Councilors defended the resolution in the face of significant public opposition, saying moving closer to an agreement with ODOT will allow the city to stipulate requirements of a project that will be built with or without the city's participation.
The council had voted in 2011 to extend water and sewer service to the Siskiyou Safety Rest Area and Welcome Center as long as ODOT completed the project within four years. The welcome center, slated for construction at milepost 12.5 off Crowson Road, has been the subject of sharp criticism from residents of the nearby Oak Knoll neighborhood, who fear the site will draw crime and cause safety issues for motorists. The welcome center project has also raised concerns of increased strain on the city's water supply.

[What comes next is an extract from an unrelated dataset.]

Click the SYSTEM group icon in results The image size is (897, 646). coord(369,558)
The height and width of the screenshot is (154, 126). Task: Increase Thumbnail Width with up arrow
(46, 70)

The original Siskiyou Safety Rest Area on I-5 was closed in 1997 following a fatal crash. The federal government, which requires rest areas no more than 60 miles apart, requested that it be replaced as soon as possible.
The project has been delayed several times by land-use legal battles since it was first proposed in 2008, leading to ODOT missing the original deadline. The agency also had to borrow $1.5 million from the city of Medford last spring to make up Travel Oregon's expected but unfulfilled contribution to the $12 million project, which ODOT representatives said Tuesday will take roughly a year and a half to complete.

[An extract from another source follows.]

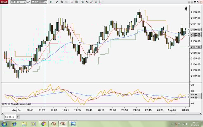Click the instrument search magnifier icon
Viewport: 203px width, 127px height.
(x=29, y=2)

Councilor Pam Marsh, in explaining the council's role with regards to the original deadline, said ODOT had made a good-faith effort to meet the city's requirements.
"They've done what we expected of them as far as moving forward on a reasonable timeline," Marsh said.

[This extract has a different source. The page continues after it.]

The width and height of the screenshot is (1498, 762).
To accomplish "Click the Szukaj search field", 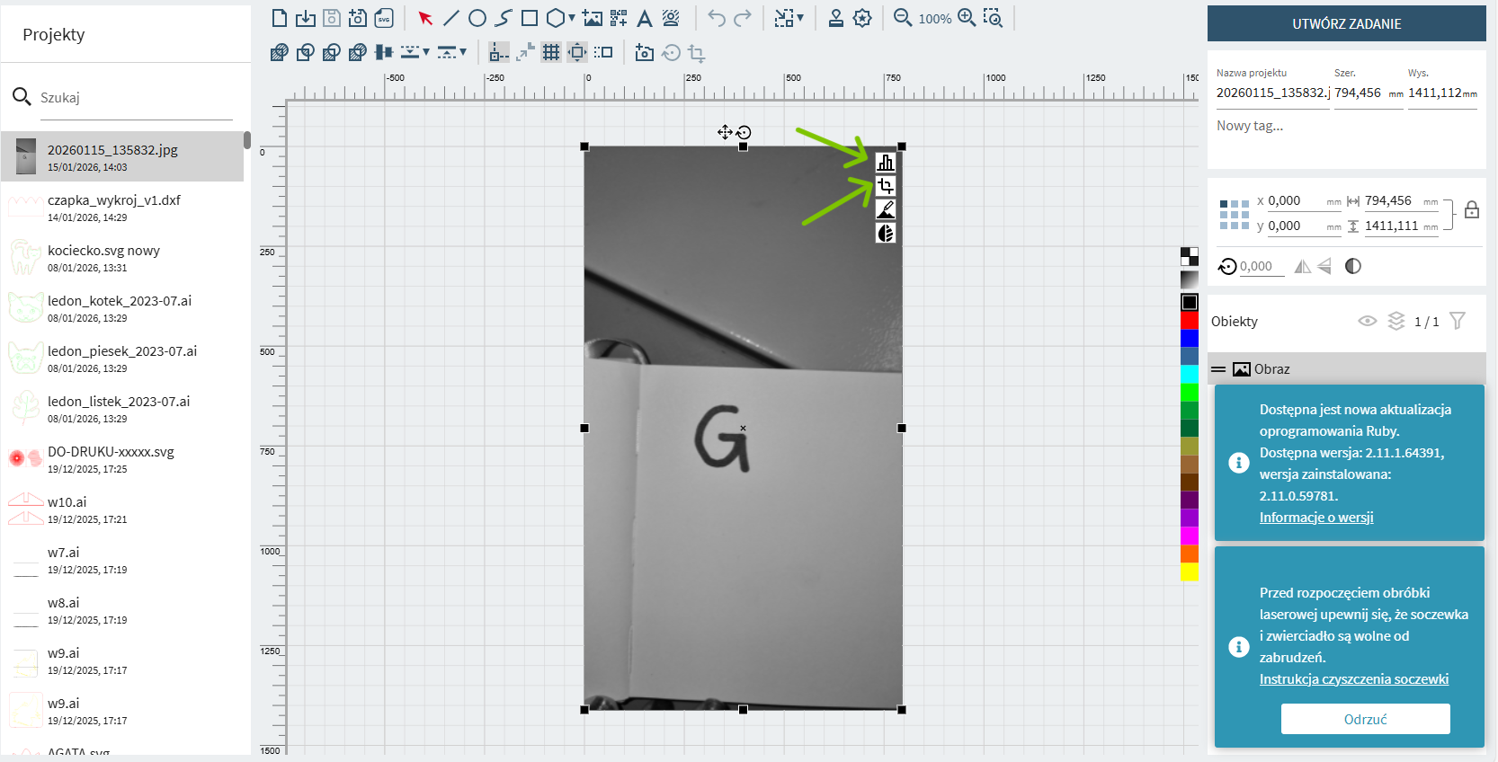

Councilor Rich Rosenthal, while describing the situation as "odious," told audience members that the council can't stop the facility from being built. "I think the ODOT rest area will happen regardless of whether we're involved or not involved," he said, explaining that he thought it was better to have a role in dictating the rest area and welcome center's specifications.
Councilors Greg Lemhouse and Carol Voisin were vocal in their continued opposition to the project, the benefits of which Lemhouse described as "overblown." "There will be some negative impact to the city of Ashland from this project," Lemhouse said, adding that he felt the concerns of Ashland community members had been ignored by the state and federal government.
The council directed Assistant City Attorney Doug McGreary to come up with a first draft of an intergovernmental agreement with ODOT using input from councilors.